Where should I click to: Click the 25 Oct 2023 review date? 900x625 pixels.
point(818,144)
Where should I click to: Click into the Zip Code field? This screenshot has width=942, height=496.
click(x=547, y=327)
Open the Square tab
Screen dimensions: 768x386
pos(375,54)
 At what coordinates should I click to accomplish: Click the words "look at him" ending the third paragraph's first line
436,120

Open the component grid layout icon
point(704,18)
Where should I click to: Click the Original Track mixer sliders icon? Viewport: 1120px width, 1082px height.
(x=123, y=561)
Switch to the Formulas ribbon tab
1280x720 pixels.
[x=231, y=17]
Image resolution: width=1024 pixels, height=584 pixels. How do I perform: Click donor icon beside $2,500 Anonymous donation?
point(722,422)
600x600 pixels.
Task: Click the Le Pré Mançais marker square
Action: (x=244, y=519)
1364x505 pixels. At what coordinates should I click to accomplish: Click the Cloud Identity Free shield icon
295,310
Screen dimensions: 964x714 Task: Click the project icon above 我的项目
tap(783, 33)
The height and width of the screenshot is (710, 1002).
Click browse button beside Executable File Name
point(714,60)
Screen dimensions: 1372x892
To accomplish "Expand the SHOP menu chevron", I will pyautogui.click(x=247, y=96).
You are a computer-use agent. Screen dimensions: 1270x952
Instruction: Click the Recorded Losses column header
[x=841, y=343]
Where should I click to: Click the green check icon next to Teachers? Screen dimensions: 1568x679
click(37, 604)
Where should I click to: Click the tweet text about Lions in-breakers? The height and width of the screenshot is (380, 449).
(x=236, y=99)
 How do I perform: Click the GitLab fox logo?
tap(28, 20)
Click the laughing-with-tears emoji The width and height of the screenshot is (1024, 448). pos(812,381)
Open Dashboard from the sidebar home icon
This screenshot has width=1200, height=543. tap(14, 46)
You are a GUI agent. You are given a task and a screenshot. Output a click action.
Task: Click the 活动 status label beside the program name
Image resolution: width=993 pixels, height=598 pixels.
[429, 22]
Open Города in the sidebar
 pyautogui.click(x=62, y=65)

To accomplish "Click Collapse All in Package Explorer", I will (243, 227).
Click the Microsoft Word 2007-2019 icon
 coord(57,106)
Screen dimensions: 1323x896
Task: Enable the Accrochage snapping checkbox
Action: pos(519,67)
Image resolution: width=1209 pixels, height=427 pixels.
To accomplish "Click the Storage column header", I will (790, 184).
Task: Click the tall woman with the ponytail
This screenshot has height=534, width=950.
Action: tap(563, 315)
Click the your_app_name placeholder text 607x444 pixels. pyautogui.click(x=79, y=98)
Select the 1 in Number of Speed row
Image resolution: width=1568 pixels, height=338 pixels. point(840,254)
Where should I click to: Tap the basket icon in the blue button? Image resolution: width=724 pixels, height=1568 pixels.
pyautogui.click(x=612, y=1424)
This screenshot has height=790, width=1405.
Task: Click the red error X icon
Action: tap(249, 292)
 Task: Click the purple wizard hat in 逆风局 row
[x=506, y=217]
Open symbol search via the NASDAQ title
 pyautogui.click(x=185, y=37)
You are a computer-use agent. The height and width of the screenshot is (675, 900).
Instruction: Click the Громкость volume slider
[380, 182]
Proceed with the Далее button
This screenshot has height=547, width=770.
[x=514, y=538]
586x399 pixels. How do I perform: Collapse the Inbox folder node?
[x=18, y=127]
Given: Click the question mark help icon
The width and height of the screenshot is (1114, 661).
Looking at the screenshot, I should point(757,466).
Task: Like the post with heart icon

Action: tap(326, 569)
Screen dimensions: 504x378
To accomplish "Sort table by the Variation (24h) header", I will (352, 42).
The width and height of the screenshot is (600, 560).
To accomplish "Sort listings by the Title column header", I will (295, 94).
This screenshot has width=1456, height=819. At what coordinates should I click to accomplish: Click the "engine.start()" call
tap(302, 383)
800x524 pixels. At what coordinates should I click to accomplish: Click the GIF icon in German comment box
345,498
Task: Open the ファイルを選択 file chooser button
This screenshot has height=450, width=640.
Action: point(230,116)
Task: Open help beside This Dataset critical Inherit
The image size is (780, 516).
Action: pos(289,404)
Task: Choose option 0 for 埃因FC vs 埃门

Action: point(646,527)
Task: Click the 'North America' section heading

——

**About this task**
Within the material above, find the lines that contain the word "agent"; copy them.

**Completed exercise**
You are a computer-use agent. Screen dimensions: 1270x952
You are a GUI agent. You are given a task and a screenshot. Output a click action.
You are a computer-use agent. The height and width of the screenshot is (675, 900).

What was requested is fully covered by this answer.